# Entries on where items appear

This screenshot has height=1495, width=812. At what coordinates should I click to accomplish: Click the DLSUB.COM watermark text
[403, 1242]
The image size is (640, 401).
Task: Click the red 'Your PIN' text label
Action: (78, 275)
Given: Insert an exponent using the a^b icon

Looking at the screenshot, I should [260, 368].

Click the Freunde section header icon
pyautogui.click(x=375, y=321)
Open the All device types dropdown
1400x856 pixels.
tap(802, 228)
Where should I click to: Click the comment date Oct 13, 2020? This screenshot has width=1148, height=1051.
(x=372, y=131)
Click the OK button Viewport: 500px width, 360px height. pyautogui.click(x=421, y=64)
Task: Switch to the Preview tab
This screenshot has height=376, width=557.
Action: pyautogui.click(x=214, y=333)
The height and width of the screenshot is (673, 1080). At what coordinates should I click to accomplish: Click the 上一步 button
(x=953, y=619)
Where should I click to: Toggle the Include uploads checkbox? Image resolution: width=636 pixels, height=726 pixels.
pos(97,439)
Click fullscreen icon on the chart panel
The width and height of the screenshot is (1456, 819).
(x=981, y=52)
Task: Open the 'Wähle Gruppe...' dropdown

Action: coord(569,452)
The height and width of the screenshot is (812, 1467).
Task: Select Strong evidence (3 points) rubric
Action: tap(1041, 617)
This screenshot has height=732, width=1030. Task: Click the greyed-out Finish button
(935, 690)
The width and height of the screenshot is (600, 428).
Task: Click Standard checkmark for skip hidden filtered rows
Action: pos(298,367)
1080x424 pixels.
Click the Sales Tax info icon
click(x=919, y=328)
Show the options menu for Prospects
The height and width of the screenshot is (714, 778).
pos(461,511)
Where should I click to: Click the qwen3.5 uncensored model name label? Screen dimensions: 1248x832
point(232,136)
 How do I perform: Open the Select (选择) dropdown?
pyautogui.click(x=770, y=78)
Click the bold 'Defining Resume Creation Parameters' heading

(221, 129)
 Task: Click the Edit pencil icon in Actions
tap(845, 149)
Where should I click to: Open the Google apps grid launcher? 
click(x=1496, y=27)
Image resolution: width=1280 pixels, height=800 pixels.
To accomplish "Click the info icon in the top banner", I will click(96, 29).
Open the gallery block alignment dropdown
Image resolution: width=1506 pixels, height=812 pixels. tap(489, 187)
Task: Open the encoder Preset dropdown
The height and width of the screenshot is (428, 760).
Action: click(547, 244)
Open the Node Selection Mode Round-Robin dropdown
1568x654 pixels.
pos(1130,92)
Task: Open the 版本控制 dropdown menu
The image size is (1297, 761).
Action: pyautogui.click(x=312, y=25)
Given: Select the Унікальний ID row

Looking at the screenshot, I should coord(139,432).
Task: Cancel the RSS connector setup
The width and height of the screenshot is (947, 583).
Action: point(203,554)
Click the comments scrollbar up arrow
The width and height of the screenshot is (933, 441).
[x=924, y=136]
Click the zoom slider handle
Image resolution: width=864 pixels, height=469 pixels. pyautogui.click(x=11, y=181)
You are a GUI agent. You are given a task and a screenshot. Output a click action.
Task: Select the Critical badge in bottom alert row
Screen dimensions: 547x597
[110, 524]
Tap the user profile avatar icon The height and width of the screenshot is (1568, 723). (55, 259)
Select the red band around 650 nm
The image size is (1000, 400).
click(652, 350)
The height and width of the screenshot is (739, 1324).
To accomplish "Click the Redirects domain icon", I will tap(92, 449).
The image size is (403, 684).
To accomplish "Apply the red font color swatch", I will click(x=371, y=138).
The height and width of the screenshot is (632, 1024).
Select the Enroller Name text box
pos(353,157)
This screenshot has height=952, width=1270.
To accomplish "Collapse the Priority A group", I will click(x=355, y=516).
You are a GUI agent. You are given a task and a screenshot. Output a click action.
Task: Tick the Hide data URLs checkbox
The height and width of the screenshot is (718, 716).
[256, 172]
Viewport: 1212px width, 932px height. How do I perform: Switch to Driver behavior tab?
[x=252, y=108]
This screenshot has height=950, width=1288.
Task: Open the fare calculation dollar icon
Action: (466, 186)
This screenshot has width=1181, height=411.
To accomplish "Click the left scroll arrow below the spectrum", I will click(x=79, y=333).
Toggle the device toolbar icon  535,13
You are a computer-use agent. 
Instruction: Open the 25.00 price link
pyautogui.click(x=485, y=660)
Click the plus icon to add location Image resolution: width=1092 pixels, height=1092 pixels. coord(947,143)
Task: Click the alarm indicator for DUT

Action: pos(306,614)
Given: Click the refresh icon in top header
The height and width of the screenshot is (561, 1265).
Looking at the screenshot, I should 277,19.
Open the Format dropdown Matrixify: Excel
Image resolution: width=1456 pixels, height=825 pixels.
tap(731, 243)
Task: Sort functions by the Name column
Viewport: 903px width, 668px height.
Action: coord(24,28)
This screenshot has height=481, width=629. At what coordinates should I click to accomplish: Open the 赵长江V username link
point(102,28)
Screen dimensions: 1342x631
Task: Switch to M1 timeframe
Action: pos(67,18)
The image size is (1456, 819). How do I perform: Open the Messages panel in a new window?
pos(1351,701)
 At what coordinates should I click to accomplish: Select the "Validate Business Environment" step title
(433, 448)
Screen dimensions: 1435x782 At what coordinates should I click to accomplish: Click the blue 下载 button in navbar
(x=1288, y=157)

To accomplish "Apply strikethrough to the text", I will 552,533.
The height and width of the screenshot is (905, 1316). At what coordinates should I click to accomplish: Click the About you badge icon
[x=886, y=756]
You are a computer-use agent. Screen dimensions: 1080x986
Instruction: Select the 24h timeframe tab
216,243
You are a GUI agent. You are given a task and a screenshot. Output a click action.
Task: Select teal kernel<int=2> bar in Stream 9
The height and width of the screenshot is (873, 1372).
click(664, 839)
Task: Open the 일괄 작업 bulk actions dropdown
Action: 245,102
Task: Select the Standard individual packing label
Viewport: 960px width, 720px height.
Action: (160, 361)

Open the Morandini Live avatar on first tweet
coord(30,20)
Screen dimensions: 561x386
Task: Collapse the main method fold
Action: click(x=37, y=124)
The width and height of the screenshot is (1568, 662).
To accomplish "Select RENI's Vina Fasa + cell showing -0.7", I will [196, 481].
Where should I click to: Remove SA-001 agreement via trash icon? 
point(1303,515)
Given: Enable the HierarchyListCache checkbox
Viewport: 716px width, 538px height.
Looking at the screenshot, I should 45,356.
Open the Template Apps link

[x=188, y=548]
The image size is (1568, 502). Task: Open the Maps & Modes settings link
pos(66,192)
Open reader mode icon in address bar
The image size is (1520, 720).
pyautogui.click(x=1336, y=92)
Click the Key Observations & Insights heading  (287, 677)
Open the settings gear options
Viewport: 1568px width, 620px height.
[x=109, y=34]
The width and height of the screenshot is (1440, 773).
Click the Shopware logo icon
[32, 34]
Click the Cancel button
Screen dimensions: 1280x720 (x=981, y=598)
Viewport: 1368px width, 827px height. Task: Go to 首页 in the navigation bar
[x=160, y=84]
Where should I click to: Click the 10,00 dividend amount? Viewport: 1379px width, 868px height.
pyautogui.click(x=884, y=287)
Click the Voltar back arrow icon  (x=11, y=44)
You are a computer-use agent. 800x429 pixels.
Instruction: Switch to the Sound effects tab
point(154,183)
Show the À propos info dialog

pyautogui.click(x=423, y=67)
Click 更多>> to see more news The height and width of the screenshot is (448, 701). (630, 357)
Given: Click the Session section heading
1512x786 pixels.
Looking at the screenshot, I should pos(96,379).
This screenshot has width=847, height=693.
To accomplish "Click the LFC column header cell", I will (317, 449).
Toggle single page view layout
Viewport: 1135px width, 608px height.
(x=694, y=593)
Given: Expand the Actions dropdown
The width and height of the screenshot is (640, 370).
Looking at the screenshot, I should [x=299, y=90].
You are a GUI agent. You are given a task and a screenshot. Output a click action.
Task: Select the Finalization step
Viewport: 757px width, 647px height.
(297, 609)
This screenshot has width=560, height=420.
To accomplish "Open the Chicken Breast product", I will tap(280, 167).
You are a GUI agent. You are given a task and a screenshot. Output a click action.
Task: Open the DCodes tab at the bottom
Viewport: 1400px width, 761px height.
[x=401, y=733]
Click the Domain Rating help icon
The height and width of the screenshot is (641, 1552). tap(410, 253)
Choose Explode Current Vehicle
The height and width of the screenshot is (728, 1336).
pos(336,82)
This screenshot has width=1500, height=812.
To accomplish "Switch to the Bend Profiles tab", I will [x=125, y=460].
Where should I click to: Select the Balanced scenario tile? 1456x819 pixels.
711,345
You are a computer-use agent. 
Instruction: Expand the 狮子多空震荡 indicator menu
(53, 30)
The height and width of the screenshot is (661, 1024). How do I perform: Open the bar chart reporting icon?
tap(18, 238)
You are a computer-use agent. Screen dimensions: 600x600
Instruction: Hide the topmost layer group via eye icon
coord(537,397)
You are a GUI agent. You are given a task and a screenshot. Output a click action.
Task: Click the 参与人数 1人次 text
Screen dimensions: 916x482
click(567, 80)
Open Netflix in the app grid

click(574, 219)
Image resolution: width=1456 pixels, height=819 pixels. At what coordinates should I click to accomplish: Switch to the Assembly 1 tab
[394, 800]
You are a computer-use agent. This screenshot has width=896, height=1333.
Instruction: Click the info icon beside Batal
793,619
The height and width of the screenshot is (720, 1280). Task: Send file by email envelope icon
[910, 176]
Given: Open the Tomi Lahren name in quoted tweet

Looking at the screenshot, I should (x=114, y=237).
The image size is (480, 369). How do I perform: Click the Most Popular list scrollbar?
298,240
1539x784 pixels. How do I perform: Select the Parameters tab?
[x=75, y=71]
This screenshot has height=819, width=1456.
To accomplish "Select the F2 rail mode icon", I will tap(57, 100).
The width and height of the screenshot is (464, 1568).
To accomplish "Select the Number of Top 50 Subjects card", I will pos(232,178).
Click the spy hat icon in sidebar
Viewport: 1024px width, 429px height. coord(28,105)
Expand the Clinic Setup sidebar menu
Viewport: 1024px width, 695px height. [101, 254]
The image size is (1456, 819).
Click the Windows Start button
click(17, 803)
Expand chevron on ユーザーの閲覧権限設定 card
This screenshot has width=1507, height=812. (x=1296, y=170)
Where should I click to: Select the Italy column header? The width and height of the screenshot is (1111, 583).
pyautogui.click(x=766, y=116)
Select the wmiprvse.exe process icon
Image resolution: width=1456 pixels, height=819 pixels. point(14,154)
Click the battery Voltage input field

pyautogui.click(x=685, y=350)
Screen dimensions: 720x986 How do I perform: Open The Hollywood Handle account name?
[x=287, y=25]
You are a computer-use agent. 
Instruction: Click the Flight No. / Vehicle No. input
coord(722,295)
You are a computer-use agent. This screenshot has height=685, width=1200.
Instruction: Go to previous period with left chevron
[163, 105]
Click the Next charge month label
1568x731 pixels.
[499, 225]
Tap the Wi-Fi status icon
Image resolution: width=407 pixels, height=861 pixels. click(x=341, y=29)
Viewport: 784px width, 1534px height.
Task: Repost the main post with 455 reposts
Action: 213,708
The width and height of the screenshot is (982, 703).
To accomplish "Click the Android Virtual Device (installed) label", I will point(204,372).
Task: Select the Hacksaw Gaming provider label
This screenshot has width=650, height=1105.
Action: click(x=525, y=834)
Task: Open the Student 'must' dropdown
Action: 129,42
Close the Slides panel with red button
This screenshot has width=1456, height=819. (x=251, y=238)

# Task instructions
Lay out the entries from the first line through the line that contains "Looking at the screenshot, I should [260, 368].", both included, as a Markdown table with the columns Row and Line. Number each row and leave out blank lines.

# Output for this task
| Row | Line |
|---|---|
| 1 | This screenshot has height=1495, width=812. At what coordinates should I click to accomplish: Click the DLSUB.COM watermark text |
| 2 | [403, 1242] |
| 3 | The image size is (640, 401). |
| 4 | Task: Click the red 'Your PIN' text label |
| 5 | Action: (78, 275) |
| 6 | Given: Insert an exponent using the a^b icon |
| 7 | Looking at the screenshot, I should [260, 368]. |